EXCERPT
John Mayall – The Blues Alone (Epic 2017 #173)

The Epic 2017 Project #173: 170622

John Mayall – The Blues Alone (1967)

The Blues Alone is a 1967 electric blues album recorded by John Mayall on which he recorded all the parts himself, with the exception of percussion which was provided by longtime collaborator Keef Hartley.

The cover art and the original LP sleeve design are by John Mayall. Sleeve notes, including track notes, were written by noted DJ John Peel. And this is what he said about the album’s concept…

I was featuring his LP A Hard Road on the air and was amazed that, in addition to writing 8 of the 12 numbers on the record, playing 5 [sic] and 9 string guitar, organ, piano, harmonica and singing, he had written the sleeve notes and painted the portrait of the group on the front cover. With this new LP he has carried all of this to its logical conclusion and has produced a record featuring no other musician than himself except for the occasional aid of his drummer Keef Hartley.

Love Sculpture – Blues Helping (Epic 2017 #165)

The Epic 2017 Project #165: 170614

Love Sculpture – Blues Helping (1968)

Love Sculpture were a Welsh blues rock band[1] of the late 1960s, led by Dave Edmunds , plus bassist John David and drummer Rob ‘Congo’ Jones, their debut album ‘Blues Helping’ was released on Parlophone Records in December 1968

Based in Cardiff, Love Sculpture disbanded in 1970, although Edmunds went on to enjoy solo success in the 1970s. Here’s the rather excellent final track (and name-giver) of the debut album.

Jonny Lang – Lie to me (Epic 2017 #162)

The Epic 2017 Project #162: 170611

Jonny Lang – Lie to me (1997)

Growing up on his father’s farm near Casselton, North Dakota, Lang absorbed his parents’ record collection, stocked with Motown, Otis Redding and Steely Dan. He was 12 when his dad brought him to a gig by the Bad Medicine Blues Band, and 13 when he gave him his first guitar. Eventually, the band’s guitarist gave Lang lessons, and it wasn’t long before his very obvious talent persuaded the band to take the rather brave step of adding a 14-year old as its frontman.

MATERIAL SHOWN
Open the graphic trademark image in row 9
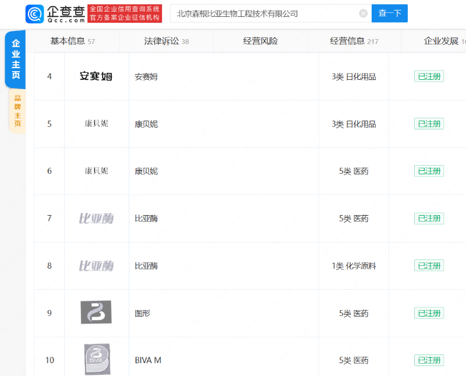This screenshot has width=466, height=376. [96, 312]
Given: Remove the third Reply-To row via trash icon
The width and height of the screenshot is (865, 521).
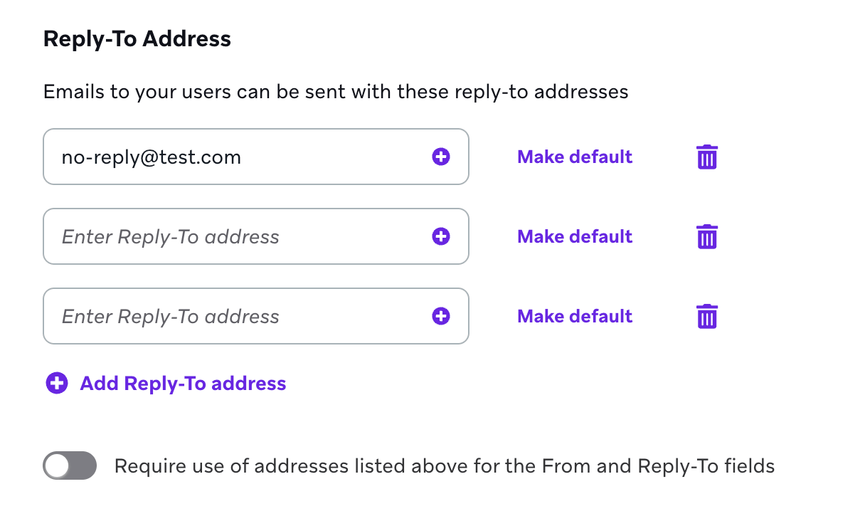Looking at the screenshot, I should [706, 316].
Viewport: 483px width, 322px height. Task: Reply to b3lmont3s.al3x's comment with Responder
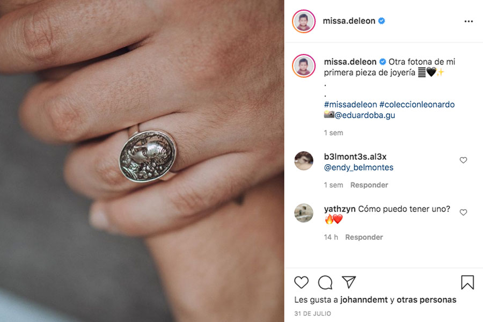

TASK OBJECTIVE
Carry on the blog entries about blues albums from the point where they stop, after the last sentence about Jonny Lang.

RESULT OF THE TASK
Renamed ‘Kid Jonny Lang & The Big Bang’, the decision paid off as, another year later A&M Records, then home of Janet Jackson and Soundgarden, spotted him at a showcase in Minneapolis, and he was suddenly the latest in a trend of shockingly young blues-guitar prodigies that included Kenny Wayne Shepherd and Derek Trucks.

Lie to Me is Lang’s second studio album, released on January 28, 1997. It was Lang’s big-label debut, released a day before he turned 16.

King Size Slim – Chukka Chukka (Epic 2017 #145)

The Epic 2017 Project #145: 170525

King Size Slim – Chukka Chukka (2015)

I discovered King Size Slim late last year when he supported ‘Son of Dave’ on the Brighton leg of his current tour.

Using just a metal bodied dobro guitar and no other accompaniment than the stomp of his boot on the floor, the man started his set by suggesting he dispense with the amplification and just get down and dirty with the audience. So that’s what he did.

What followed was 40 minutes of heaven culminating in this barnstormer to which you cannot help but sing along. In fact – it’s an essential.

‘May we find’ comes from King Size Slim’s second album released independently in 2015.